### ASSIGNMENT
Start at the line below containing "Français (118, 1562)" and stop at the line containing "Manage your cookies". Repeat every line of that stretch exactly, and nothing outside it.

Data records
BEGIN

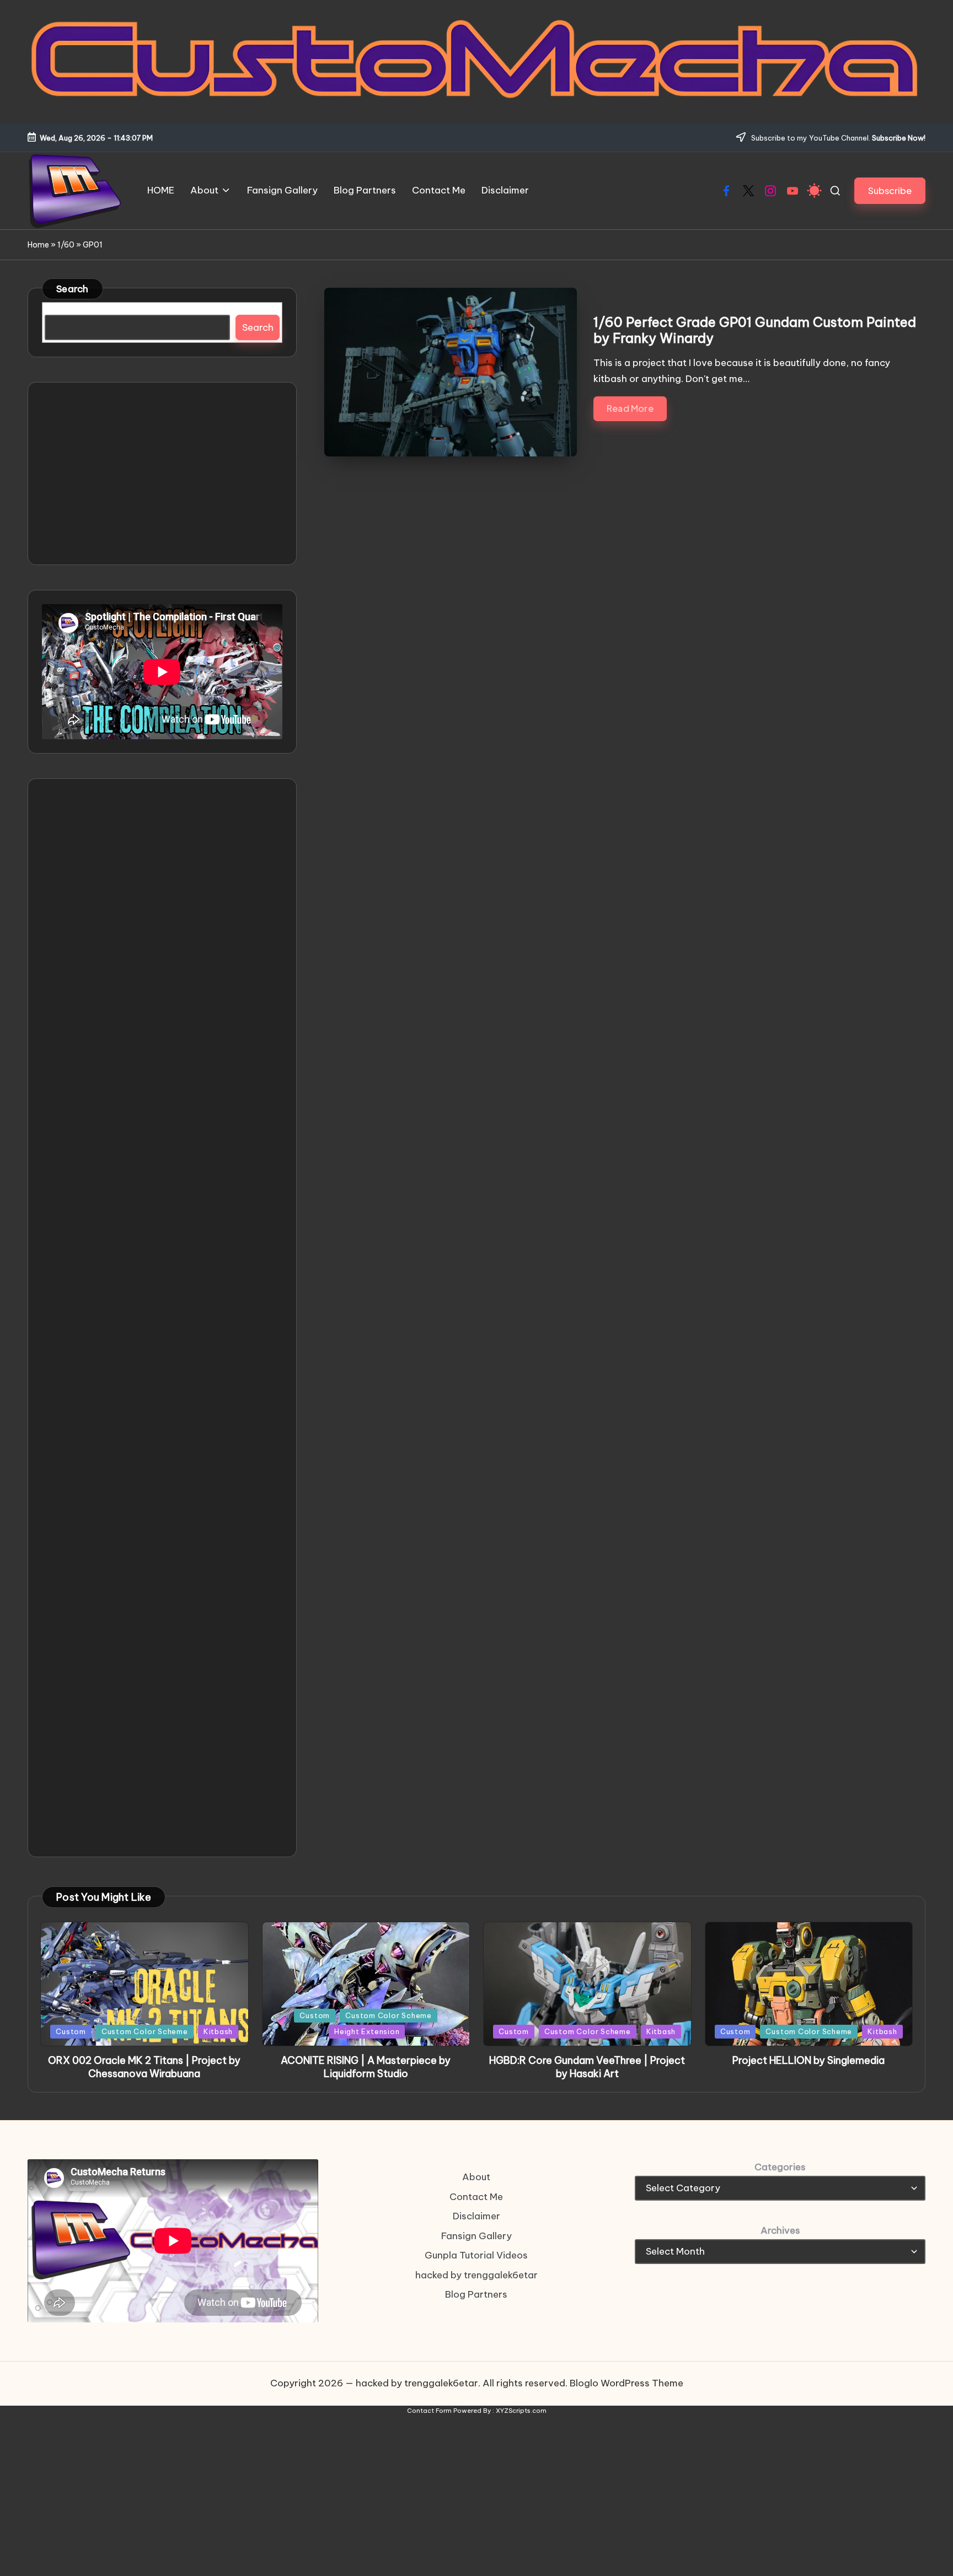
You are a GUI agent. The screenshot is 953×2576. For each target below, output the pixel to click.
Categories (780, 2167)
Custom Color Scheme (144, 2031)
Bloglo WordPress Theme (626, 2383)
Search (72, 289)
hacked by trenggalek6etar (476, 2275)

END
BEGIN

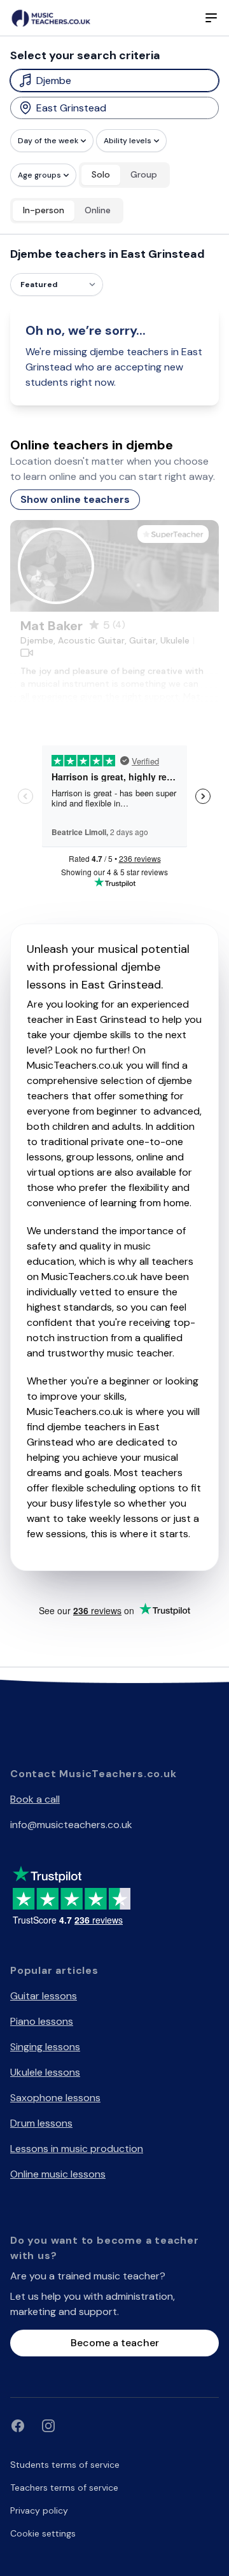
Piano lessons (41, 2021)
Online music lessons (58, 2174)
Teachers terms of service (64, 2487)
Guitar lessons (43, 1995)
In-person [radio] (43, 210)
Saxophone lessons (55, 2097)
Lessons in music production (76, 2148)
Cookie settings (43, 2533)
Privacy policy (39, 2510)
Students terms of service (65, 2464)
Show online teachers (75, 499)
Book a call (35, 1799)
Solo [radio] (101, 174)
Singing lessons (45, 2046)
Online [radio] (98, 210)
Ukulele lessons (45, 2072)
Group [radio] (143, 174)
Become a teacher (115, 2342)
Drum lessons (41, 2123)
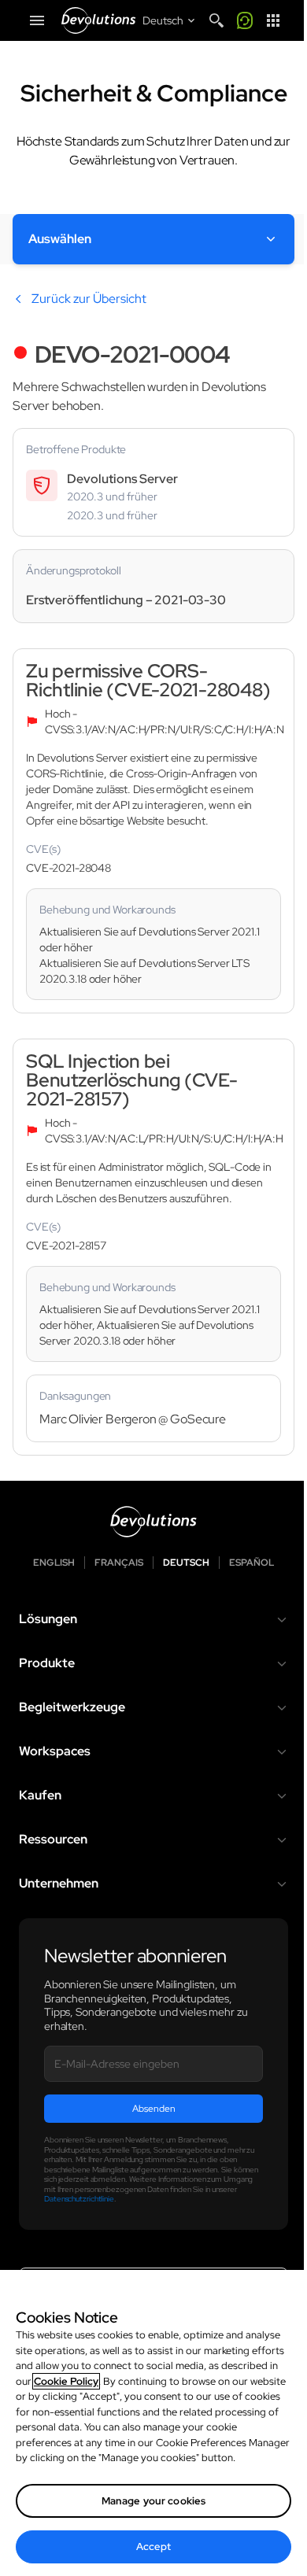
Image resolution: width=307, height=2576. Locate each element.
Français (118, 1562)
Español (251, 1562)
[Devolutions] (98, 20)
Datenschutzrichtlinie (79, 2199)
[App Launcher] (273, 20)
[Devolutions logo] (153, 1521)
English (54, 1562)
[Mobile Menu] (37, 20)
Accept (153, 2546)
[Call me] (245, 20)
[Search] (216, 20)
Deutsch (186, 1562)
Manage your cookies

END

### ANSWER BOX
Français (118, 1562)
Español (251, 1562)
[Devolutions] (98, 20)
Datenschutzrichtlinie (79, 2199)
[App Launcher] (273, 20)
[Devolutions logo] (153, 1521)
English (54, 1562)
[Mobile Menu] (37, 20)
Accept (153, 2546)
[Call me] (245, 20)
[Search] (216, 20)
Deutsch (186, 1562)
Manage your cookies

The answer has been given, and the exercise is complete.